I’m wondering, again, if I should just not have any of my favorite snacks in the house. We get groceries on Thursday, and most of my snacks for the whole week are already gone, because I binged them away.
I think the same thing happened last week. And when I ran out, I just ordered more.
Well, I can’t keep doing that. We can’t afford it, to say nothing of the fact that it’s unhealthy.
If I made up my mind that I wasn’t going to reorder once I ran out, would I ration them better? I don’t think so. That’s not how binges work. Binges don’t care that you only have two fiber brownies left for the week. Binges go all in.
I wish I could make the decision to not binge, but I don’t think it’s that easy, because I’ve tried. I even read this book called Brain Over Binge, that talked about training your brain to override the impulse to binge. The book was not wrong, I just haven’t been able to train my brain. Maybe I should reread it.
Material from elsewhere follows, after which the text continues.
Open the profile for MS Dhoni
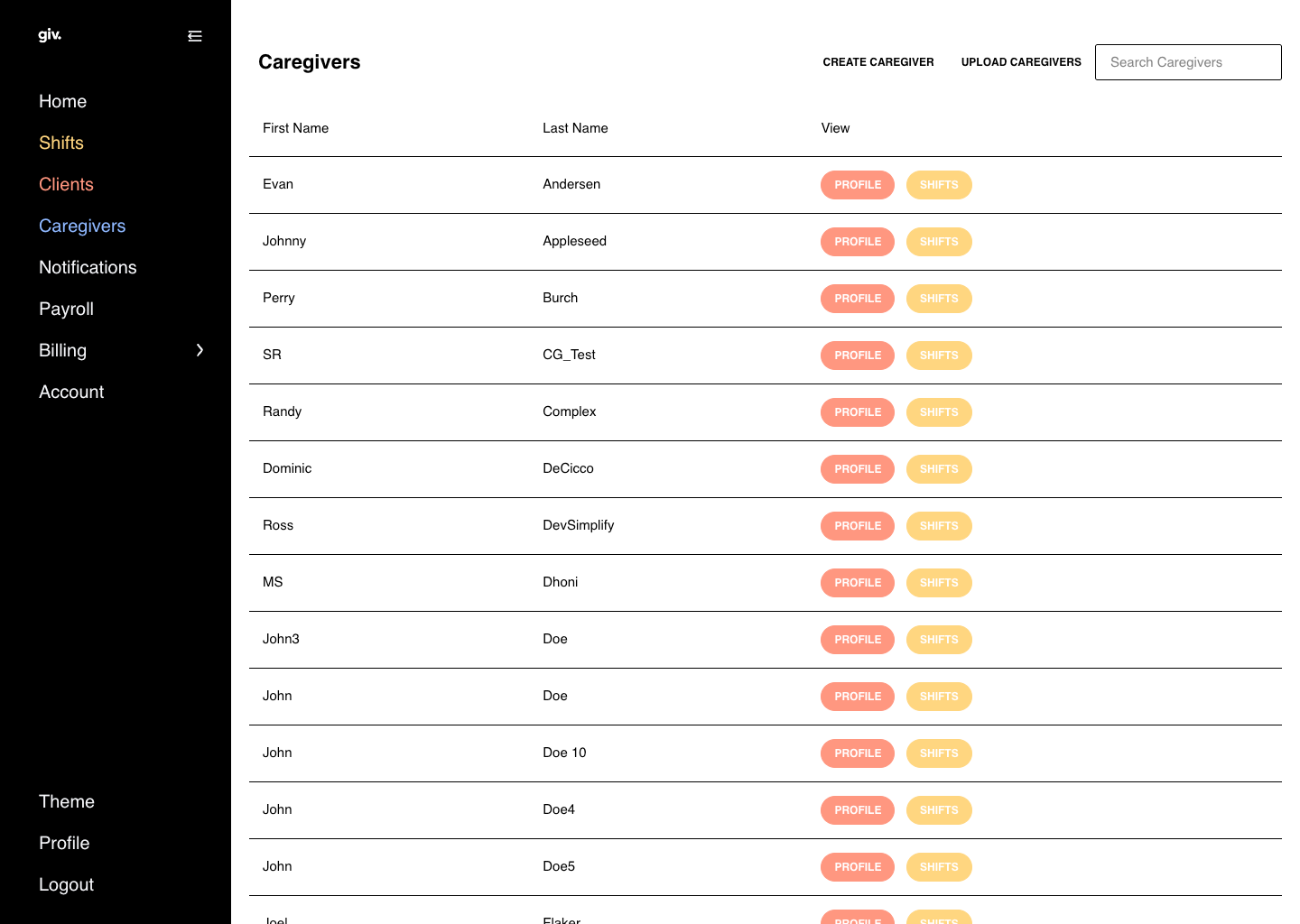The image size is (1300, 924). (858, 583)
I feel like a miserable failure and a pathetic, weak, lazy loser right now. Isn’t that awful? But, as I use this blog as pretty much an open journal, I’m not going to sugarcoat. I feel like, if I can’t do this, I must not want it badly enough.
But I do! I want it soooooooooooooooooo badly. More than just about anything.
Here’s where I do the cognitive behavior therapy thing on myself. In reality, I’m one of the least laziest people I know. I know I’m not a failure, look at all I’ve accomplished in my life: I have two degrees, a home, a family. I write everyday. I’m not weak, I’m strong to have endured the hardships of my childhood and manage my mental health and medical needs everyday—no one can take that away from me. I’m not pathetic, no one pities me, nor should they. And I’m certainly not a loser. Everything I do, I work hard and try hard. No one’s perfect.
But do I feel better, now?
Actually, I do. I wasn’t really expecting that.